Giovanni Napoletano

HP nel mirino dei consumatori: infatti, Euroconsumers chiede a Hewlett Packard (HP) di risarcire i danni ai consumatori in Italia, Belgio, Spagna, Portogallo e Brasile per l’incompatibilità delle loro stampanti con cartucce prodotte da terze parti.

I consumatori chiedono inoltre all’azienda di sospendere immediatamente questa pratica fuorviante, dannosa e anticoncorrenziale e un risarcimento tra i 100 e i 150 euro a ogni utente vittima di questa condotta.

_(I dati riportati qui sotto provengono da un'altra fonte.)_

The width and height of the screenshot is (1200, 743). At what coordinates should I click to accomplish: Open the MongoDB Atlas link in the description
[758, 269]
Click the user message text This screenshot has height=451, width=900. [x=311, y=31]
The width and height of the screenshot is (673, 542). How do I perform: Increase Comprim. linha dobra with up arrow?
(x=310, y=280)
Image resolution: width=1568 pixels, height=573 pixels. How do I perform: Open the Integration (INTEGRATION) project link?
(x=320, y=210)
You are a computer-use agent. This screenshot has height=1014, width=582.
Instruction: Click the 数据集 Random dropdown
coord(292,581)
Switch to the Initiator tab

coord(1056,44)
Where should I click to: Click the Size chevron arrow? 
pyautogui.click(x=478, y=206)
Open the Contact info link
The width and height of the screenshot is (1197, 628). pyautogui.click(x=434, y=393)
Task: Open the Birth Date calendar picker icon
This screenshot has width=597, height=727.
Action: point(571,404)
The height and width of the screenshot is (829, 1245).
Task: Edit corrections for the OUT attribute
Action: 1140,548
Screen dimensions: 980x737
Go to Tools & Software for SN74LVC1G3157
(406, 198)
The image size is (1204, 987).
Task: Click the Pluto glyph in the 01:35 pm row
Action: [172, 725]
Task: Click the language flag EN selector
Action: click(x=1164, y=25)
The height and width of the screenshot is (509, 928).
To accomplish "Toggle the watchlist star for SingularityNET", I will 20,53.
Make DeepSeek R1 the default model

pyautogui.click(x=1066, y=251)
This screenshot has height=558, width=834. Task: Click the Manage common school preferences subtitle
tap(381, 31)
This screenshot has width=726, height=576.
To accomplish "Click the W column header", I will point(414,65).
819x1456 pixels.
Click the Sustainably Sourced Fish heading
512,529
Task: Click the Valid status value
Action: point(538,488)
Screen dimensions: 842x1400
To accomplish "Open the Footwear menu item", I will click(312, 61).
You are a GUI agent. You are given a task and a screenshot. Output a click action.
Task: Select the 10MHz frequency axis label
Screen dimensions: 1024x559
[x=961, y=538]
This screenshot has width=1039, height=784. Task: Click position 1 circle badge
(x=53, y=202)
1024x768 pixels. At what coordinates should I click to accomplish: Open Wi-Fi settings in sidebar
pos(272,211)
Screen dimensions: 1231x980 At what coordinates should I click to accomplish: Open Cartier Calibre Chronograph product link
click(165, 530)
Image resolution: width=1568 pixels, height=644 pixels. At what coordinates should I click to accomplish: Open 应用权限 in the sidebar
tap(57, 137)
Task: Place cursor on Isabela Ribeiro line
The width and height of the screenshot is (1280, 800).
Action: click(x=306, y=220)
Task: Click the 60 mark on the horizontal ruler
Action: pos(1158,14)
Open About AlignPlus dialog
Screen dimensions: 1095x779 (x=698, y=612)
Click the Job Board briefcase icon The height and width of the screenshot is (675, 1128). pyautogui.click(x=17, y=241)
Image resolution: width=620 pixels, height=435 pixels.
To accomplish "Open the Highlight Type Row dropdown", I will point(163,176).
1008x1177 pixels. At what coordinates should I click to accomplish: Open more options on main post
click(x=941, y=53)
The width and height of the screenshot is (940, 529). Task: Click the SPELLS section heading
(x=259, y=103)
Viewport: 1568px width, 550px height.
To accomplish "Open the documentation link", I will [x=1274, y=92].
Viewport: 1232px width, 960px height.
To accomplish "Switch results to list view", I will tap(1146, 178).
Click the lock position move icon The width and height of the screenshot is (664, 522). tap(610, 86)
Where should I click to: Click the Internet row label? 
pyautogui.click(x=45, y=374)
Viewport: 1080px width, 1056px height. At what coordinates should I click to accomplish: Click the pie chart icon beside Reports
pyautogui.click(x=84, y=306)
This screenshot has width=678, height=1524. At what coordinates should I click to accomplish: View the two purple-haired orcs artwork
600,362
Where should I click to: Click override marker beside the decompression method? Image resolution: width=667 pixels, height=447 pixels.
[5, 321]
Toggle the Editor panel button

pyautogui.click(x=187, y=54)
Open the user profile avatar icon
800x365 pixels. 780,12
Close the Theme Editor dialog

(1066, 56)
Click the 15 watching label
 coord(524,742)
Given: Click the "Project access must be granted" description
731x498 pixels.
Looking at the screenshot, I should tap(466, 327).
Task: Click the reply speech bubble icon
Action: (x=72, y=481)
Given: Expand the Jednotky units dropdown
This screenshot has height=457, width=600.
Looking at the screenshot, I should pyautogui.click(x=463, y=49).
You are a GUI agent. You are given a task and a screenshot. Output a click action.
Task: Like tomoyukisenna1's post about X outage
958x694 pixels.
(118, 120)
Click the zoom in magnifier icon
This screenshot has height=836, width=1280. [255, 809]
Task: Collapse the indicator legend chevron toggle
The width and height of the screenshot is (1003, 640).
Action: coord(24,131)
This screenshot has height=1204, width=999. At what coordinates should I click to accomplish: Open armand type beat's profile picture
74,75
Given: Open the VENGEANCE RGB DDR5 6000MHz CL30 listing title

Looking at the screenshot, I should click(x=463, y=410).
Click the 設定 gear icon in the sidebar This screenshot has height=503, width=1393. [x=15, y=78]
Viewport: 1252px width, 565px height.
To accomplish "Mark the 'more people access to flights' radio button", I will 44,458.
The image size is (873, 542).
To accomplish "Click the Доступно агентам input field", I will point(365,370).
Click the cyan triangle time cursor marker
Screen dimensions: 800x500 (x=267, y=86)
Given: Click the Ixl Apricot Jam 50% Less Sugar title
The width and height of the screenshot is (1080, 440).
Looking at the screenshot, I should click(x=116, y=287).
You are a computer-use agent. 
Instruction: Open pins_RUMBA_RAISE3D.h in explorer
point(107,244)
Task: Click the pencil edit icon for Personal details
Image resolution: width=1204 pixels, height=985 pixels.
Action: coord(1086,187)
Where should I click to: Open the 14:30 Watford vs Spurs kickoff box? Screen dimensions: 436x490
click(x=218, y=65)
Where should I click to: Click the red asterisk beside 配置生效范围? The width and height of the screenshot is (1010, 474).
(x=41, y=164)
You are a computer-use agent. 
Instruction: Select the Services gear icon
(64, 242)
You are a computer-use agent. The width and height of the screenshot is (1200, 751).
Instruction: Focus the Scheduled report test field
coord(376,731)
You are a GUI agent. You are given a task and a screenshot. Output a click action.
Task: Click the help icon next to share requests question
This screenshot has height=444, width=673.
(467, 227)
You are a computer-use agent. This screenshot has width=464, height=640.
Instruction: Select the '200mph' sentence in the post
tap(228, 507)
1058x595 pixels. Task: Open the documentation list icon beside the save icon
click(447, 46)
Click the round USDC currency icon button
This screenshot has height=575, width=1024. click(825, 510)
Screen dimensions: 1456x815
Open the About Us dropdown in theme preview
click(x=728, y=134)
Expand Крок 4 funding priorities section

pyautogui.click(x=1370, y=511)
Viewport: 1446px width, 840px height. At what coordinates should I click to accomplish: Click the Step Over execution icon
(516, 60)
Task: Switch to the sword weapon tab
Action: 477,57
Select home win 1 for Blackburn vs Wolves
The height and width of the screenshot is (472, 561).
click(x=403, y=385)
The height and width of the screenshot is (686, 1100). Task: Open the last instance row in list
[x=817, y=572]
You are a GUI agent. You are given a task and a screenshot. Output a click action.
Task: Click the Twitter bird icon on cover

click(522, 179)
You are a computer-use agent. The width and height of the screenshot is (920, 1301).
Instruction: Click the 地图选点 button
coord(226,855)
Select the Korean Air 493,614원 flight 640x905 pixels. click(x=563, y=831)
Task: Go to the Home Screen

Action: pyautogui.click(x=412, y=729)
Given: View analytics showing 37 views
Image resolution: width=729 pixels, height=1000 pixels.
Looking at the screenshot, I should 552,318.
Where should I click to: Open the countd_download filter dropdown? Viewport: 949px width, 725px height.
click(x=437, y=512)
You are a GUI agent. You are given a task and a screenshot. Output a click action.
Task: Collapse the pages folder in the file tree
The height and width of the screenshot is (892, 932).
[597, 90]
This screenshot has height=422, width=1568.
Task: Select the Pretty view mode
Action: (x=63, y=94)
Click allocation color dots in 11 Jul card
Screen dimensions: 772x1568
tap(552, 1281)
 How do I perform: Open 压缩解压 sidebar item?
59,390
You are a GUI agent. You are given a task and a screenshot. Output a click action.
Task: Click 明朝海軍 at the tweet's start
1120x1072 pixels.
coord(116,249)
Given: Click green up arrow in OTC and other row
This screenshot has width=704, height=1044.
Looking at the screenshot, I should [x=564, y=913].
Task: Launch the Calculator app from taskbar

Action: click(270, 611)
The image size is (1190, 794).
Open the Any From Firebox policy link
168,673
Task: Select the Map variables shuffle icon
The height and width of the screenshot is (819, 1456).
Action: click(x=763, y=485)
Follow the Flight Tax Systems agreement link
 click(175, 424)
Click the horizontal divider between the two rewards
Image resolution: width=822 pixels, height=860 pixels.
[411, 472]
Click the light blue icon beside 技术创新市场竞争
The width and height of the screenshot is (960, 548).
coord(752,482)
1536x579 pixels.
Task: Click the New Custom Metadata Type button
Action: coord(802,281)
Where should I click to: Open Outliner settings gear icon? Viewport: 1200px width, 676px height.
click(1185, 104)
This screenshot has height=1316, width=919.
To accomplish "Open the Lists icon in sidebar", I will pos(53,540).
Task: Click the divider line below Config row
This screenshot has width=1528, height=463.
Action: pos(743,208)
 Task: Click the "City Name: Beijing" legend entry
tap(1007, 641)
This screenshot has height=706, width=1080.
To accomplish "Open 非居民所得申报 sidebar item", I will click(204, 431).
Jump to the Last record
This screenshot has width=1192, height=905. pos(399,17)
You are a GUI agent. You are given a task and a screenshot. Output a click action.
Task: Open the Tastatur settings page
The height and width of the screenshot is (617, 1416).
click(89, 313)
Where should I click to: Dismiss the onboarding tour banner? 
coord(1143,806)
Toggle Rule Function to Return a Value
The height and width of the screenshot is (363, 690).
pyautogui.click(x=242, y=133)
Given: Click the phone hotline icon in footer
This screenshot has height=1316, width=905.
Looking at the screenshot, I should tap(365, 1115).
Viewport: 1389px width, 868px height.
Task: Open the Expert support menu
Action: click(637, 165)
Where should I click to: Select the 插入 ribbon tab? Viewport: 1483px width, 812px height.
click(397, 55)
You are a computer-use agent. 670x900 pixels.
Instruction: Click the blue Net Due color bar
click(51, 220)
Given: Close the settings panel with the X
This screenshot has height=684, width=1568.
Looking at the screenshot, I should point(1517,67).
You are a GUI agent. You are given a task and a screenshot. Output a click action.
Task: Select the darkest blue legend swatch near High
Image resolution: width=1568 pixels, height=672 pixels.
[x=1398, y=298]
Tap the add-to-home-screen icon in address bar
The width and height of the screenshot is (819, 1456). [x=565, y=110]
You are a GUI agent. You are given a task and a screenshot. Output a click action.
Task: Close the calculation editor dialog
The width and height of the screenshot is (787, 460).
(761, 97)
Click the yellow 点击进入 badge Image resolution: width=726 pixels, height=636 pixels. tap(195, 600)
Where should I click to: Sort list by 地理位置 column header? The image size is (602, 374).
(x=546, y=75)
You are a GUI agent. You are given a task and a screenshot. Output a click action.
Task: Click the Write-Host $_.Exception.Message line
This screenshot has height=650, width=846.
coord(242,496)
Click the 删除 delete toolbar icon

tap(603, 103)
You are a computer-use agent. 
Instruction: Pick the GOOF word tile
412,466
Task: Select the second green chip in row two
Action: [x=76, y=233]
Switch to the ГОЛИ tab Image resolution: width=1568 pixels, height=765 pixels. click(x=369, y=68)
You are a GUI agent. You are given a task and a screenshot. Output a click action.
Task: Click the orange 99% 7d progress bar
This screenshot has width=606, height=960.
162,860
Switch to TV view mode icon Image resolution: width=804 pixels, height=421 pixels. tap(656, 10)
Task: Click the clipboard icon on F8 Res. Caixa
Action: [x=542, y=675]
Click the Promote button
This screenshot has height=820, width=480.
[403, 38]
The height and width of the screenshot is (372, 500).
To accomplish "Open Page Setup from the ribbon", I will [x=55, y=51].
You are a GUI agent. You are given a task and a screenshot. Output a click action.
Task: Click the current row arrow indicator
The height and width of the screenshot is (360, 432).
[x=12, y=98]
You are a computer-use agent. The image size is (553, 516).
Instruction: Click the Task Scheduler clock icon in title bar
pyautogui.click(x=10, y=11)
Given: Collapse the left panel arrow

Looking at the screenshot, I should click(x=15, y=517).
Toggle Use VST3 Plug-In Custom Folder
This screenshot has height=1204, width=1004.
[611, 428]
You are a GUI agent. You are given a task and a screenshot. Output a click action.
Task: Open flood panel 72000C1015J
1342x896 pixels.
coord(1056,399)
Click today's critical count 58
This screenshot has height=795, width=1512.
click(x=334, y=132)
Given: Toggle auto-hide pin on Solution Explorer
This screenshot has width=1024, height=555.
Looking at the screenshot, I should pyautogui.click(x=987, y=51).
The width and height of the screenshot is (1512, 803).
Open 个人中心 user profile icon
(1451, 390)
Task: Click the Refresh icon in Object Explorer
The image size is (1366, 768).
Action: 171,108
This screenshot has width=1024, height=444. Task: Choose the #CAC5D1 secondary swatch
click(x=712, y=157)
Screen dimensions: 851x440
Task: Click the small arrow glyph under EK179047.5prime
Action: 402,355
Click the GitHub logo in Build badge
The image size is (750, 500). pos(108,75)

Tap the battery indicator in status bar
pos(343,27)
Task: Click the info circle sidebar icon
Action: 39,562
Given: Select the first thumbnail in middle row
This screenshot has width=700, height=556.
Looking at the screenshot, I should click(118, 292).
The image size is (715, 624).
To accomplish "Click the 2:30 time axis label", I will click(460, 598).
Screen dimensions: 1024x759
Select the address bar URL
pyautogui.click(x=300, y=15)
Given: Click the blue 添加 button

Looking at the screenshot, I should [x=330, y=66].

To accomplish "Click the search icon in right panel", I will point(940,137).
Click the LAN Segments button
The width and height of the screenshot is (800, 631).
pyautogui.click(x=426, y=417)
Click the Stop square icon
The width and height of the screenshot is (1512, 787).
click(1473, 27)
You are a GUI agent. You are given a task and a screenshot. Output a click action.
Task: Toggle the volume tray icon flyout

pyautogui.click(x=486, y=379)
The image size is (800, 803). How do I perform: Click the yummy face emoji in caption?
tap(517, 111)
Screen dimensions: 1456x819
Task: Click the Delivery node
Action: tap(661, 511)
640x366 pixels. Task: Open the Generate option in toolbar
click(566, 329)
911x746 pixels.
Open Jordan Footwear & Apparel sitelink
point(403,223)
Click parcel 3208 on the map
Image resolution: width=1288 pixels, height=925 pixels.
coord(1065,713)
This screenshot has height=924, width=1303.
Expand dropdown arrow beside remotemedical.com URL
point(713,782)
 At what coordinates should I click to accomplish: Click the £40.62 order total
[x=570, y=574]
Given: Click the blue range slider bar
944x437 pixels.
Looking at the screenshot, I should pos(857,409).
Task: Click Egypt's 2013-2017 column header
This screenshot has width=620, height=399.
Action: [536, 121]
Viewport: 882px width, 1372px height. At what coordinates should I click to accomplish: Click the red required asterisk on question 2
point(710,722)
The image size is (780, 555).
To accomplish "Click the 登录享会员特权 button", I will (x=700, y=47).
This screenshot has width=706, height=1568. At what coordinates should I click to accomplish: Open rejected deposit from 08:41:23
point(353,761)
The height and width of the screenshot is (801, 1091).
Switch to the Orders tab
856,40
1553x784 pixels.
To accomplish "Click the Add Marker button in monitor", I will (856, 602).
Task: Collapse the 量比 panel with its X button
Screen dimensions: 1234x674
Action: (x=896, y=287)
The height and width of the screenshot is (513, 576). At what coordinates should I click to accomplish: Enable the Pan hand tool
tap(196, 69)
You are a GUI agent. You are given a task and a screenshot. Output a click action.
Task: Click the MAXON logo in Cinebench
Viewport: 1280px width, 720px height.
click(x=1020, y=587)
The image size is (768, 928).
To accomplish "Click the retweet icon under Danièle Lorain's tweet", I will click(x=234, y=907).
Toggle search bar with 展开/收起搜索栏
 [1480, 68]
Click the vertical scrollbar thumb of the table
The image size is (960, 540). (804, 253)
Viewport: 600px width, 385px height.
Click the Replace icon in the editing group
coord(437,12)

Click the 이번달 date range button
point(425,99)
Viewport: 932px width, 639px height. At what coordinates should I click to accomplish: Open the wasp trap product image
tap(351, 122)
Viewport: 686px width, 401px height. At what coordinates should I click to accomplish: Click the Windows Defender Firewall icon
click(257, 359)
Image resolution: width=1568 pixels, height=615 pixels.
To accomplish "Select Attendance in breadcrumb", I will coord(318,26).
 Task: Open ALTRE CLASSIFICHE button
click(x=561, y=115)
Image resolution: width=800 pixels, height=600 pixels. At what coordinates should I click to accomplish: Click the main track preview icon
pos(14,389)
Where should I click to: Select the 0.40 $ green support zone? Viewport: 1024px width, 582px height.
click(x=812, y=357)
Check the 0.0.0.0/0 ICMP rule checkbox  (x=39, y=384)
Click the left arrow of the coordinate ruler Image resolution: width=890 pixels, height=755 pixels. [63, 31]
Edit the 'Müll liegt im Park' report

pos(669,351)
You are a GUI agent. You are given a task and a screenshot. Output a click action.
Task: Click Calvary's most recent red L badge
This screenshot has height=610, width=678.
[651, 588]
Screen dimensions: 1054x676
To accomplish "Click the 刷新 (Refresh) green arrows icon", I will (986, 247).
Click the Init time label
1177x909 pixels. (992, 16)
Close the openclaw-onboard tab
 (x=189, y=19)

Se HP non dovesse rispondere in maniera soddisfacente alle richieste, Eurconsumers si è detta disponibile a intraprendere un class action per ottenere un risarcimento adeguato per i consumatori.

L’organizzazione spiega che, dal 2016, HP aveva pubblicizzato le sue stampanti come compatibili con cartucce di terze parti, ma “in pratica non lo erano”.

HP promuove da anni la compatibilità delle sue stampanti con altre cartucce, ma dopo un aggiornamento del firmware gli utenti hanno ricevuto un messaggio di errore durante l’installazione, che li ha costretti a cambiare le cartucce con quelle più costose o addirittura a cambiare stampante.

Si tratta di una pratica anticoncorrenziale e ingannevole, che deve cessare e per la quale deve risarcire le persone colpite.

Questa pratica HP legata all’obsolescenza programmata non è solo illegale, è anche irresponsabile.

Causa un danno finanziario ai consumatori e aumenta intenzionalmente il volume dei rifiuti quando dovremmo impegnarci per ridurlo.

Inoltre, è del tutto inaccettabile che HP assuma il controllo dei dispositivi dei consumatori a proprio vantaggio, leggendo le informazioni sulla stampante e inviando aggiornamenti senza che gli utenti lo sappiano.

Utenti dovrebbero avere il pieno controllo dei propri dispositivi.

Reclami simili sono stati recentemente risolti negli Stati Uniti, accettando di risarcire ogni utente con un importo compreso tra 100 e 150 dollari.

Sempre il 17 novembre dello scorso anno, l’Autorità Garante della Concorrenza e del Mercato italiana, ha concluso che HP era responsabile degli stessi addebiti e ha ricevuto una sanzione di 10 milioni di euro.

La legge italiana che ha consentito tale decisione deriva da una direttiva europea, il che significa che simili addebiti possono essere rivendicati in altri paesi d’Europa.